Top of TEXT FOR ANALYSIS

The V.A. scandals just keep coming
The Department of Veterans Affairs was a cesspool of corruption and outright incompentence during the Obama administration. One might think that things would have changed at the VA when its problems were brought to light -- even more so with the new Administration's promise to clean up the department.
A double board certified physician and Yale University fellow, Klein said the Department of Veterans Affairs (V.A.) took away his patients and privileges almost a year ago after, he alleges, he blew the whistle on secret wait-lists and wait-time manipulation at the V.A. in Poplar Bluff, Mo., as well as his suspicion that some veterans were reselling their prescriptions on the black market.
When his superiors did nothing, Klein went to the inspector general.
“Immediately after the V.A. found out I made these disclosures, I started to get retaliated against,” Klein said.
Klein was initially placed on administrative leave. The Missouri-V.A. closed his pain management clinic and tried to terminate him. According to court documents, the V.A. tried to fire Klein “not based on substandard care or lack of clinical competence” but instead for “consistent acceleration of trivial matters through his chain of command.”
“I do not consider secret wait-lists and manipulations of wait times to be trivial matters,” Klein said.
The Office of Special Counsel, an independent federal investigative agency in Washington, D.C., made it clear that since the doctor was a whistleblower, he could not be fired. But Klein said the retaliation continued and believes his superiors stripped him of his duties to silence him.

Bottom of TEXT FOR ANALYSIS
Top of DATASET CONTENT

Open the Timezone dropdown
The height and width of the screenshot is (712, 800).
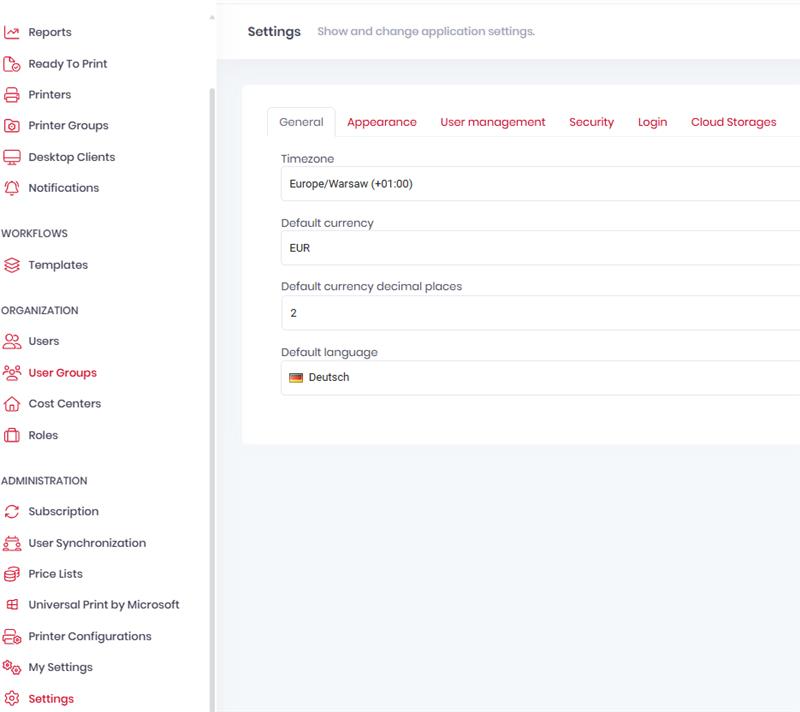(x=540, y=184)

Bottom of DATASET CONTENT

• WHAT YOU WILL DO
Continue the article on the V.A. whistleblower case from the point where it stops.

• YOUR RESPONSE
Klein is still on the payroll -- making $250,000 per year. But the VA insists he be punished for telling the inspector general -- who is supposed to protect whistleblowers -- about serious problems at his facility.
Wisconsin Sen. Ron Johnson intervened, sending a letter to the VA's acting secretary asking the department to cease all retaliatory actions against Klein.
“It has quite honestly been shocking to somebody like me who comes from the private sector, the pervasiveness of retaliation even though we have 100 years of laws against retaliating against whistleblowers in government,” Johnson said.
Johnson is now trying to pass a whistleblower protection bill to help V.A. employees like Smothers and Klein.
A spokesperson from the V.A. said due to on-going investigations, the V.A. cannot comment on specific cases but added the department recognizes the importance of all employees, to include whistleblowers, who identify problems that impede the optimal delivery of care and services to Veterans.
Klein said he hopes the V.A., under the Trump administration, will make substantial changes so veterans can get quality care they need and so those who uncover problems or wrongdoing – and report it – are protected.
Government agencies have long sought to silence whistleblowers. No agency likes to have its problems -- even if they threaten life and limb, as at the VA -- made public.
But Johnson is absolutely right. There is a string of laws, court cases, congressional hearings, investigative reports, and so on making it abundantly clear that the VA's behavior in these cases isn't just wrong, but illegal.
The President says he wants to drain the DC swamp. Installing industrial strength pumps at the VA would be an excellent start.